In which a correspondent is nauseated

Regular readers might remember that a few days back, in a rant about vegan food, I mentioned a vegan cheese substitute product I came across called “Sheese”, a kind of oil-water-soya paste packed to the gunnels with artificial flavouring to make it vaguely cheeselike.

Well, since I wrote that, I’ve had an email from someone I know in Glasgow, who, coincidentally, has encountered some of the ingredients that go into the stuff. They came into contact with one of their “brown cardboard barrows”, in which the “flavouring” mentioned in the ingredients list arrives at the factory.
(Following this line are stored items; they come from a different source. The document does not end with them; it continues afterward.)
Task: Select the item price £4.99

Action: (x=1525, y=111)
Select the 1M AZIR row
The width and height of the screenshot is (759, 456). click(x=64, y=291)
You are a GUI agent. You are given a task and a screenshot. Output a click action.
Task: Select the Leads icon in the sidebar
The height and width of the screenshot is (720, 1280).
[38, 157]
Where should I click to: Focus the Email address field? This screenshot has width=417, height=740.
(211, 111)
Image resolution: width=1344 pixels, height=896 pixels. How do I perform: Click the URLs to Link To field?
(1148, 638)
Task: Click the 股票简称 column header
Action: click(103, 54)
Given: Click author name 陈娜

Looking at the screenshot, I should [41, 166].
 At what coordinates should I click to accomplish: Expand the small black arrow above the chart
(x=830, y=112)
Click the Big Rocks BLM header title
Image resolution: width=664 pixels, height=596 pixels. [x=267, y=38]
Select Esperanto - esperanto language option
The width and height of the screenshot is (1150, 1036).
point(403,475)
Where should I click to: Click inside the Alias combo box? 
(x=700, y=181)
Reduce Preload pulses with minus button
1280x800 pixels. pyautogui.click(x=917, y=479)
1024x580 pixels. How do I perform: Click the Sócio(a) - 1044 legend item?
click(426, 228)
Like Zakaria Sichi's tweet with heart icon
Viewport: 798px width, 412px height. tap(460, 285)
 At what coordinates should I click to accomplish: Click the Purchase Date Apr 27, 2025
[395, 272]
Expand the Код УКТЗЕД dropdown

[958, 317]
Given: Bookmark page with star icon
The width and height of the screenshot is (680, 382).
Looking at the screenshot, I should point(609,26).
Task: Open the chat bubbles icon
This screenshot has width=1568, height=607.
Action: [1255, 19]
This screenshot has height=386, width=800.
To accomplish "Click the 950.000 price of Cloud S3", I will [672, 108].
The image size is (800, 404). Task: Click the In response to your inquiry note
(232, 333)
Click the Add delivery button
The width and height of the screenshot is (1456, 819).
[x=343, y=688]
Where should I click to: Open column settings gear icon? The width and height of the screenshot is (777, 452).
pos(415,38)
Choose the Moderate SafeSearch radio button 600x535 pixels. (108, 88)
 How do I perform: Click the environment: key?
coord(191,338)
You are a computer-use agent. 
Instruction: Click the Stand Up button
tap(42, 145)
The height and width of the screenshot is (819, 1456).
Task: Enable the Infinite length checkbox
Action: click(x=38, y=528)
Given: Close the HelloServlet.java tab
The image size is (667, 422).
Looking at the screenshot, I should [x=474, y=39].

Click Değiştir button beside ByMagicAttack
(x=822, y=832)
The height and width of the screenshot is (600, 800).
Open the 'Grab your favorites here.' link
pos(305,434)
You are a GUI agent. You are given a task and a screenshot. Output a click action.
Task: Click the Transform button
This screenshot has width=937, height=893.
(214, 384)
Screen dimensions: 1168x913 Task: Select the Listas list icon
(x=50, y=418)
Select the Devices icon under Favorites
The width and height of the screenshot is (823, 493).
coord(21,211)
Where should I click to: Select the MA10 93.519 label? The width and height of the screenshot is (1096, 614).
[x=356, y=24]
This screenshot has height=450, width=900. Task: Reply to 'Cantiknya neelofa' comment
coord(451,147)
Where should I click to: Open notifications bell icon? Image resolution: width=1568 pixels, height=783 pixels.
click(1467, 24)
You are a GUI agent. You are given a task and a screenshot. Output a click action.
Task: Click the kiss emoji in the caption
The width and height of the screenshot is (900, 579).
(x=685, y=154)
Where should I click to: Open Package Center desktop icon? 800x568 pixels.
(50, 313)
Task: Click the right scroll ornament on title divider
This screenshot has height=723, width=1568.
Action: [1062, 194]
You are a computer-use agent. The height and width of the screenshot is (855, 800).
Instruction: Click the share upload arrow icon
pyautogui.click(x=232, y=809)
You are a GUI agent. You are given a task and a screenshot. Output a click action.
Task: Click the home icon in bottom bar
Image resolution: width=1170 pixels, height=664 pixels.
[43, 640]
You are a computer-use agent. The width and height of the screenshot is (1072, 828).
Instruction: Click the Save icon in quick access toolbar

Their advice: avoid it.

Because the manufacturers, Bute Island Foods, are (as you might have guessed) on an island, they can’t get their supplies delivered straight to their factory, and have to pick it up from a Glasgow warehouse, where my source was visiting and happened to bump into it And it is, on their account, foul. It comes, I’m told, in sealed barrows, but despite the seal they smell so awful that my source couldn’t bear to be near them; they made him/her gag and want to throw up.

They said:

It’s like cheese powder that you buy in a packet to make cheese sauce, but I swear the smell was awful and the barrows were sealed. Honestly, I can’t even begin to tell you how bad the smell was.

So, there you go. Me, I’m going to stay eating real, low-on-the-additives food – and that includes real milk and real cheese, never mind how much “cow torture” I’m told it causes.